A really easy way to pick a threshold is to take the median predicted values of the positive cases for a test set. This becomes your threshold.

The threshold comes relatively close to the same threshold you would get by using the roc curve where true positive rate(tpr) and 1 - false positive rate(fpr) overlap. This tpr (cross) 1-fpr cross maximizes true positive while minimizing false negatives.

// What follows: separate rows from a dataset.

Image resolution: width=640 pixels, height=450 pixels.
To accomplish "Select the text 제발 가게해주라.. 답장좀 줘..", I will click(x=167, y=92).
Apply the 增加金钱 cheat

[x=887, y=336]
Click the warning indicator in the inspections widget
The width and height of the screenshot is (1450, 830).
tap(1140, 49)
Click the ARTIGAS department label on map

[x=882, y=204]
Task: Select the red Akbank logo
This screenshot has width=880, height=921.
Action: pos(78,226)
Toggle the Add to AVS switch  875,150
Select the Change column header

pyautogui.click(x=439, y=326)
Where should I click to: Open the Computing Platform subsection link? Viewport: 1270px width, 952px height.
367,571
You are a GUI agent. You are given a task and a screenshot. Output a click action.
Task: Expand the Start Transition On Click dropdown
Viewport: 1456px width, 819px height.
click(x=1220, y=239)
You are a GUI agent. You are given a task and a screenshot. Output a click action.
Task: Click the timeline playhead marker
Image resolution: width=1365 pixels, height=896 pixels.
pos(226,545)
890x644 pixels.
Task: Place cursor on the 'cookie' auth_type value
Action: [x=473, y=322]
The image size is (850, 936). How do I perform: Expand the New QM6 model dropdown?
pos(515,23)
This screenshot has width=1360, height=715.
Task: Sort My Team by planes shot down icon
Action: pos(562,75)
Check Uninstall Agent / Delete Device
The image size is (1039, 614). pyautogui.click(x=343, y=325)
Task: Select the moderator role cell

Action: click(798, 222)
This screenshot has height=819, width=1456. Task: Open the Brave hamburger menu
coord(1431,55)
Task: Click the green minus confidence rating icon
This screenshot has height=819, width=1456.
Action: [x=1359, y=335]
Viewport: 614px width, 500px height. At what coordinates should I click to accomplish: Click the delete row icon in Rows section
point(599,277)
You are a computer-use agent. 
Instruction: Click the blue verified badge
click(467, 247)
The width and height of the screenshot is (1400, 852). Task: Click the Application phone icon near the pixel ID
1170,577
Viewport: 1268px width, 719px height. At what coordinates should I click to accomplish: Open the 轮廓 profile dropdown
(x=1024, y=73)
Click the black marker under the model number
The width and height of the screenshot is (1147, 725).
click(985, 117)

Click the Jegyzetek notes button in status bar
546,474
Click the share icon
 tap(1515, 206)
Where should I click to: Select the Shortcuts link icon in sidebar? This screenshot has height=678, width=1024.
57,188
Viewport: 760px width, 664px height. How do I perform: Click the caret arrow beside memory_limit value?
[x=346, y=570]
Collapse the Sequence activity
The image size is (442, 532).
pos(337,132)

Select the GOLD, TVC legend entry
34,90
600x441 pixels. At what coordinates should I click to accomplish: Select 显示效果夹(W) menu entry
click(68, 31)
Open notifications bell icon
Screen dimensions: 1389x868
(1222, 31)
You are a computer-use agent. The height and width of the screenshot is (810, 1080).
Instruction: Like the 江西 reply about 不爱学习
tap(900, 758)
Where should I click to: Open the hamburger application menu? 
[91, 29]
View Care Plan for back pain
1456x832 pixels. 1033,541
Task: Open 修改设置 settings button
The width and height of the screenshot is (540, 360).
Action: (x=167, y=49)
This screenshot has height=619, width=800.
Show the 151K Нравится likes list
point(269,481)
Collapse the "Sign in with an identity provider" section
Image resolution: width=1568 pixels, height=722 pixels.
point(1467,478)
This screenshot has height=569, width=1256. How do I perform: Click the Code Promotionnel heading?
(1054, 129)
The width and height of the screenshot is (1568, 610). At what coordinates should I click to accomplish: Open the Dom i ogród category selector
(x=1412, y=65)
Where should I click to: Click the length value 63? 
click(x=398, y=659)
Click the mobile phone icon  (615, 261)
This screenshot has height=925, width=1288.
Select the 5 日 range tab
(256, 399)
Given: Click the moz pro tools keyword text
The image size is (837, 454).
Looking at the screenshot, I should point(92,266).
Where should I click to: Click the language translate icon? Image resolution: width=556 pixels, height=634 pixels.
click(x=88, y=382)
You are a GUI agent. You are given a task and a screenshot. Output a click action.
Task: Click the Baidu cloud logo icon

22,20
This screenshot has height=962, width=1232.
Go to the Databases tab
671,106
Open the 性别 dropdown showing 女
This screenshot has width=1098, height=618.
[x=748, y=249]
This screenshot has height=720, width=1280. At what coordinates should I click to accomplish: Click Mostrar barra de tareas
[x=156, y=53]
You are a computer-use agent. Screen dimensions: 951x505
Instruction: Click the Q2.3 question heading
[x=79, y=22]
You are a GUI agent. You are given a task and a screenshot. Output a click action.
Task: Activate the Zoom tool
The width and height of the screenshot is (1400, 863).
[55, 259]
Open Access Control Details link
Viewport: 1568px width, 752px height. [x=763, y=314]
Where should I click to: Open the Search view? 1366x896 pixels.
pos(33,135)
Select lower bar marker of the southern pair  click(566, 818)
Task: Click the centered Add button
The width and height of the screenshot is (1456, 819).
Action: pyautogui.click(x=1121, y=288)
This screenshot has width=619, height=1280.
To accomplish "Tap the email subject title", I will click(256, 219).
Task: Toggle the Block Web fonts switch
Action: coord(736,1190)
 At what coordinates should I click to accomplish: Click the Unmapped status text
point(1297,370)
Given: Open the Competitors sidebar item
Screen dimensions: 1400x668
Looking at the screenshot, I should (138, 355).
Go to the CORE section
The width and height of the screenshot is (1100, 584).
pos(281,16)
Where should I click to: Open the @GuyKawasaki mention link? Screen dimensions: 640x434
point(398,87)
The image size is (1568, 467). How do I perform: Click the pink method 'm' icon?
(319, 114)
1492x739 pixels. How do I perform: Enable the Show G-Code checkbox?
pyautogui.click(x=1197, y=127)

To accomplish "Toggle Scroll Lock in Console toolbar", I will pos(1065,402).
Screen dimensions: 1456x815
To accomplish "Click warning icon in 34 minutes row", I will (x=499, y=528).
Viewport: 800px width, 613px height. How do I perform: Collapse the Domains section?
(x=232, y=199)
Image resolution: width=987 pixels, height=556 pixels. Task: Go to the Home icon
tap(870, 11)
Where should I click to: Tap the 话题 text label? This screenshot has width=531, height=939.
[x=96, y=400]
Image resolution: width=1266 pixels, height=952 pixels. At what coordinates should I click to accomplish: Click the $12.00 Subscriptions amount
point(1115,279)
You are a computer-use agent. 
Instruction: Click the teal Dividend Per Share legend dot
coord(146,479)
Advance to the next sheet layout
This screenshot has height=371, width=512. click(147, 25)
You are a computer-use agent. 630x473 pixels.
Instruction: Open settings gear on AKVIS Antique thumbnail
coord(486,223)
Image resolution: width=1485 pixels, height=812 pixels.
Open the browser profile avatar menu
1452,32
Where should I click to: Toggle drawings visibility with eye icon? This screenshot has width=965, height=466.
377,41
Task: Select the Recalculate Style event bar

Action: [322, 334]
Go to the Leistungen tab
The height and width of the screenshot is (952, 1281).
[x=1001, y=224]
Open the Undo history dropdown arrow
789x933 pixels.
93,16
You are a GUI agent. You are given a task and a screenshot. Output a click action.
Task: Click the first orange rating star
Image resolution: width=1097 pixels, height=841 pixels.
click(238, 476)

• I see. Median predicted value. Thanks for the suggestion. – RockTheStar Feb 13 '18 at 3:38
• Is there a source for this method? – JEquihua Jun 7 '18 at 4:48
• This is equivalent to picking the point with TPR=0.5 in the ROC curve, which sounds really arbitrary. – Bananin Jan 9 at 21:19
• Median predicted value? And what happens if you have a class imbalance of 1000:1? – ldmtwo Jan 29 at 3:26

Choose the point closest to the top left corner of your ROC space. Now the threshold used to generate this point should be the optimal one.

• How to do this automatically? – ldmtwo Jan 29 at 3:27

The choice of a threshold depends on the importance of TPR and FPR classification problem. For example, if your classifier will decide which criminal suspects will receive a death sentence, false positives are very bad (innocents will be killed!). Thus you would choose a threshold that yields a low FPR while keeping a reasonable TPR (so you actually catch some true criminals). If there is no external concern about low TPR or high FPR, one option is to weight them equally by choosing the threshold that maximizes $$TPR-FPR$$.